ヒマラヤへのランドツアーにご出発のお客様とはここでしばしの別れ。旅の土産話を楽しみにしつつ、筆者は自由行動で市街へ。ボルネオ島といえばキナバル山国立公園に代表される大自然のイメージが強いですが、街は大型モールが建ち並び、都会的な活気にあふれていました。リゾートと地方拠点の側面を持つその姿は、日本で言えば那覇に近い立ち位置でしょうか。

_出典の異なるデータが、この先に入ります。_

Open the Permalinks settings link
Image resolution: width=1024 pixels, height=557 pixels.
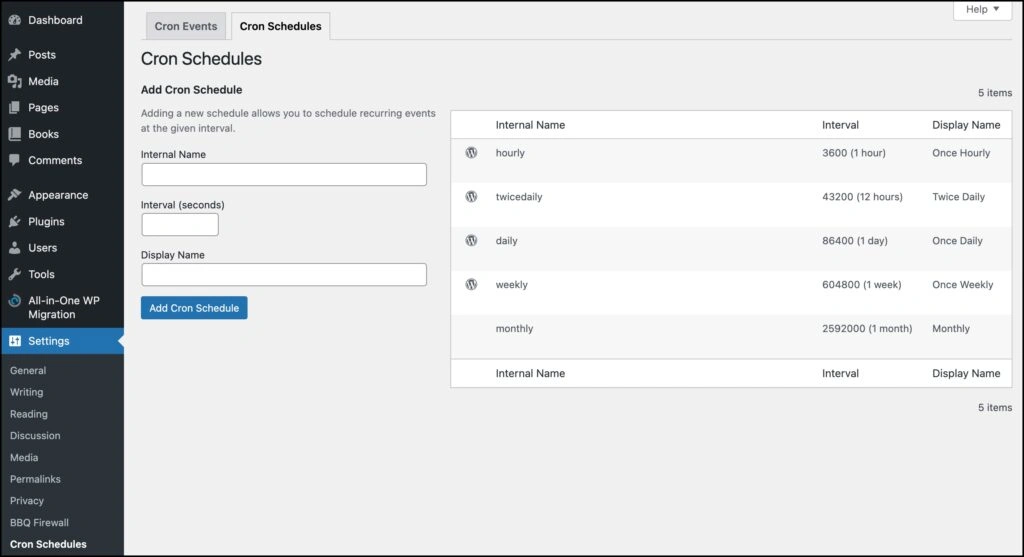pyautogui.click(x=35, y=479)
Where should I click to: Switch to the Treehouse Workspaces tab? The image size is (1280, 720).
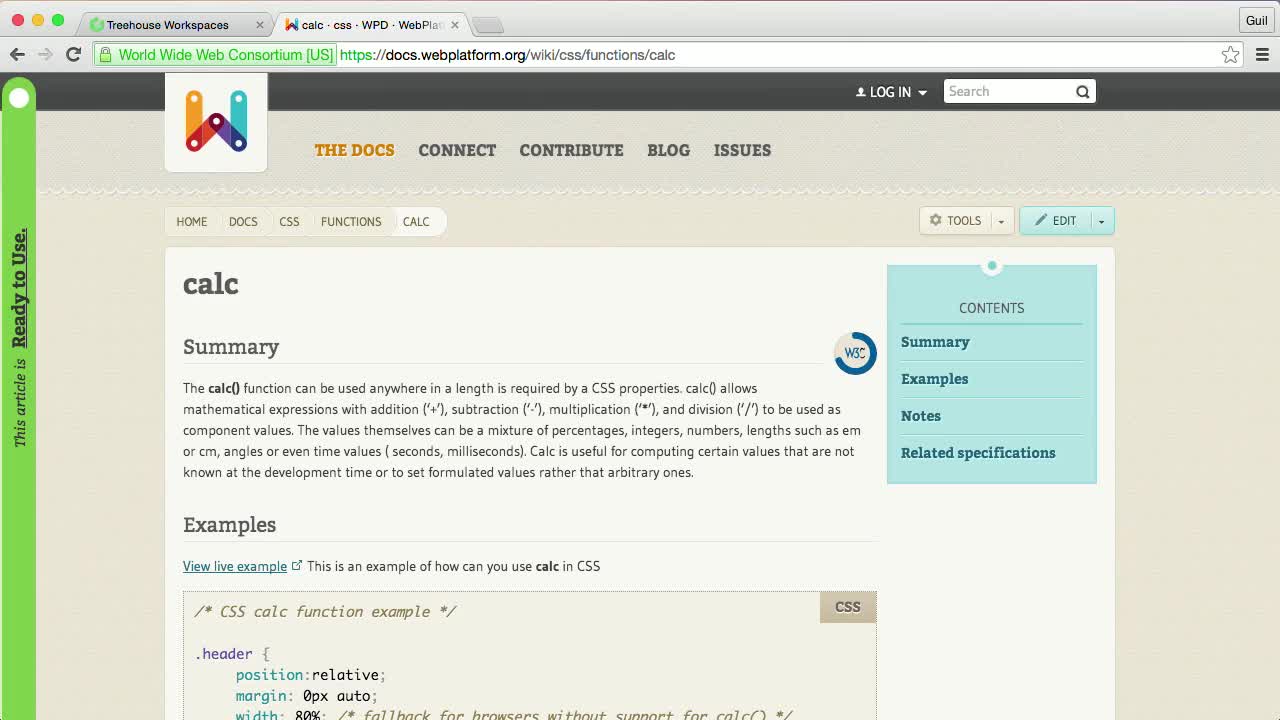(x=170, y=25)
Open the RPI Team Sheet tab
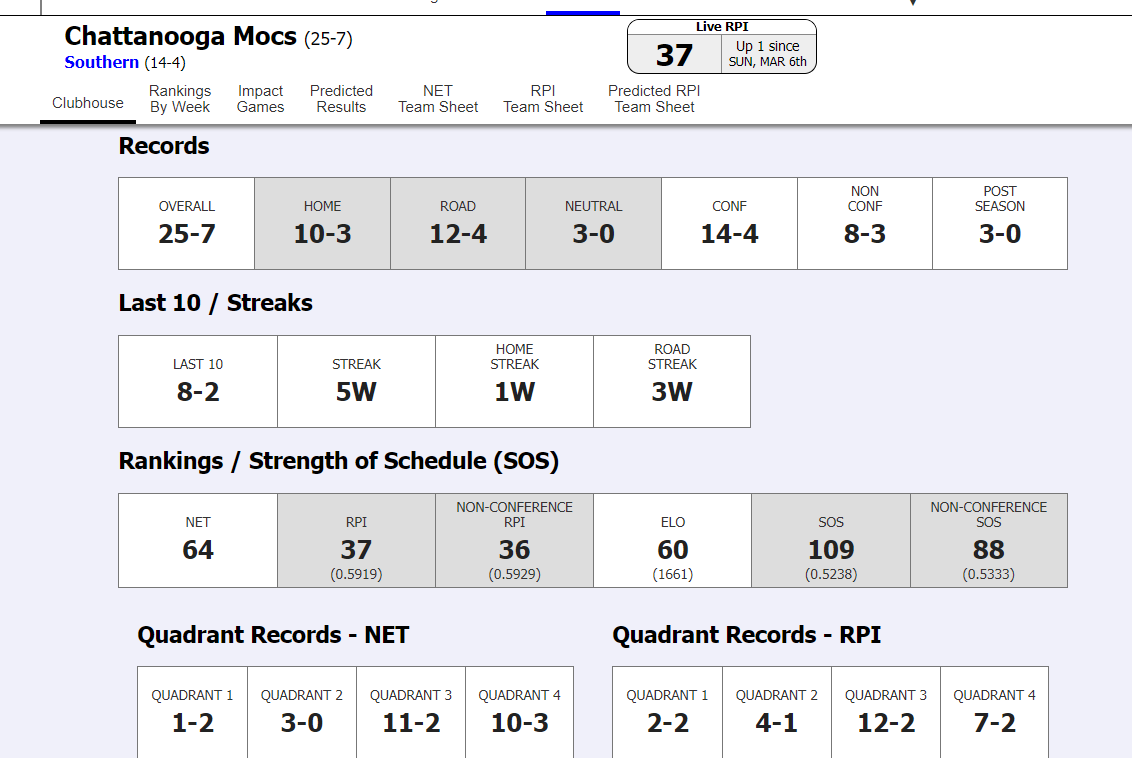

印象的だったのは海沿いにある魚市場で、魚を直立させて並べる陳列は新鮮さをアピールするサバ州のご当地文化だそう。また漁港で言葉を交わした漁師はフィリピン出身で、地理的な近さと隣国の強い影響を目の当たりにすることに。コタキナバル滞在は、フィリピンからマレー半島へと続く、東南アジアの文化のグラデーションを実感するよい機会となりました。



著者紹介/永島 岳志
1980年、埼玉県生まれ。石川県金沢市在住。
システム会社勤務後、アジア放浪を経て写真雑誌の編集者へ転身。その後、ユーラシア〜アフリカ大陸のバックパッカー周遊、北米大陸自転車横断を経て帰国。2014年からはフリーランスとして編集業とともにカメラマンとしても活動する。
2018・2019・2025年に「飛鳥Ⅱ」の海外クルーズにてフォトエッセイ&写真教室を担当。